List of Authors: Eeva T, Lehikoinen E, Pohjalainen T
Publication year: 1997
Journal: Ecology
Journal name in source: ECOLOGY
Journal acronym: ECOLOGY
Volume number: 78
Issue number: 4
Number of pages: 12
ISSN: 0012-9658

We studied to what extent changes in the breeding performance of two insectivorous passerines, the Pied Flycatcher (Ficedula hypoleuca) and the Great Tit (Parus major) were associated with pollution-induced variation in the biomass of invertebrate prey (spiders and insects on the ground, lepidoptera and sawfly larvae in tree canopies) in an air pollution (copper smelter) gradient. At the nestling time of both species, larvae were scarce in Scotch pine (the dominant tree species) close to the factory complex, peaked in the moderately polluted zone 2-4 km from the factory, and tended to decrease farther away. Both bird species preferred pine, particularly in the moderately polluted zone, where the proportion of larvae in the diet of P. major was high. Ground-living arthropods were scarce near the factory, but among-site variation was high even in the cleanest area. Breeding success of both bird species correlated positively with prey biomass, but only in P. major was food abundance correlated with nestling growth. Also, the productivity of different-sized clutches was affected in P. major, but not in F. hypoleuca. Large F. hypoleuca clutches produced more fledglings than did smaller clutches in all parts of the pollution gradient.

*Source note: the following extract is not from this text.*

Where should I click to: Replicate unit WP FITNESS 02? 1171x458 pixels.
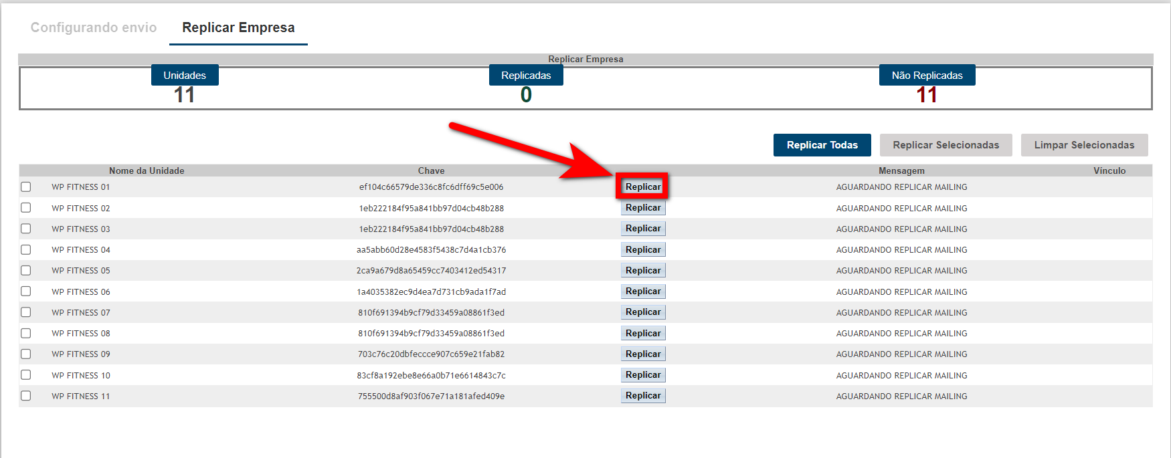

For P. major this was true only in the moderately or slightly polluted parts of the gradient; in the most polluted areas, clutches of 6-11 eggs invariably produced 3-4 fledglings. The stronger impact of food on P. major than on F. hypoleuca probably resulted from a different diet. F. hypoleuca, which forages much from the ground layer, was susceptible to direct effects of pollutants at the egg stage, whereas P. major; a caterpillar specialist, suffered from the shortage of larvae in the late nestling period. Our results indicate that the reduced breeding performance of birds in the polluted area may be due to various reasons; one species may respond directly to toxicity, and the other species to reduced food supply.